Domestic financial resources held by both banks and non-banking financial institutions (NBFIs) are on track to reach P34 trillion by the end of the year with adequate assets, deposits and earnings.
In addition, Philippine banks remain well capitalized and highly liquid, with a capital adequacy ratio and key liquidity ratios exceeding the central bank’s regulatory and international standards.
The country’s total financial system resources currently total P32.142 trillion as of end-August this year, 9.16 percent higher than same period in 2023 of P29.433 trillion, based on data from the Bangko Sentral ng Pilipinas (BSP).
The banking sector with P26.809 trillion accounted for 83.5 percent of total financial resources, up by 10.62 percent from end-August last year of P24.236 trillion.
This much control – mostly by the 44 universal and commercial banks -- of Philippine funds and assets as cash or money, dept papers and other financial instruments is why the industry move markets. These big banks have total resources of P25.087 trillion as of end-August, up 9.73 percent from same time last year of P22.685 trillion.
Besides banks, the NBFIs also hold some of these financial resources which are funds and assets in the form of not just deposits, but also capital and bonds or debt securities.
Meanwhile, the country’s 41 thrift banks as of end-August accounted for P1.133 trillion which was 7.9 percent higher compared to last year’s P1.050 trillion. The six digital banks have P110.3 billion of total resources from P85 billion same period last year or up 29.76 percent
The 386 rural banks and 22 cooperative banks, on the other hand, contributed P478.9 billion to total resources, up by 15.25 percent from P415.5 billion same time in 2023.
NBFIs or non-banks accounted for P5.333 trillion of total resources during the period versus P5.196 trillion in 2023. NBFIs are investment houses, finance companies, investment companies, securities dealers/brokers, pawnshops and lending investors. Non Stocks Savings and Loan Associations (NSSLAs), credit card companies under BSP supervision, private insurance firms, Social Security System and the Government Service Insurance System are also classified as NBFIs.
Presently, the BSP is supervising 1,526 NBFIs without quasi-banking function. These are investment firms, NSSLAs and pawnshops. Only five NBFIs have quasi-banking function which means they can borrow funds from 20 or more lenders. These include investment houses with trusts business, financing companies, among others.
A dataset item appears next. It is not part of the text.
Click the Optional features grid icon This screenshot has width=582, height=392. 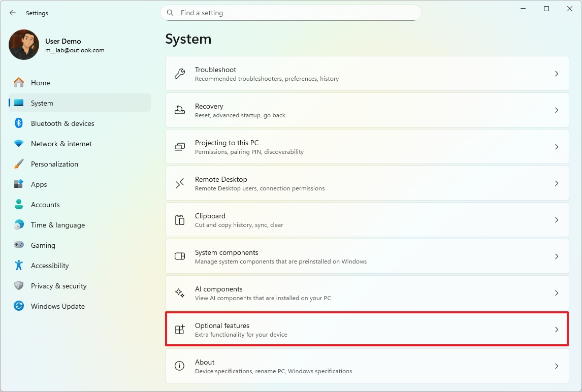(x=180, y=330)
According to the recently released 2023 Banking Sector Outlook Survey (BSOS) of the BSP, for the next two years Philippine banks have an optimistic outlook and expect double-digit growth in their assets, loans, deposits, and net income.
Domestic banks are also planning to focus more on corporate and retail lending; providing financial support to sustainable and green projects including key sectors such as micro, small, and medium enterprises, real estate, and households; and to also invest in digital transformation to enhance their financial products and services.
The BSP further noted that “credit, operational, and macroeconomic risks remain their (banking sector’s) primary concern” and that they are “actively enhancing their risk governance to safeguard interest of their depositors and investors”.
To increase assets and resources, the big banks are also planning to actively participate in the capital markets. They expect to grow their holdings of investments in securities and keep growth at double digits, according to the BSOS.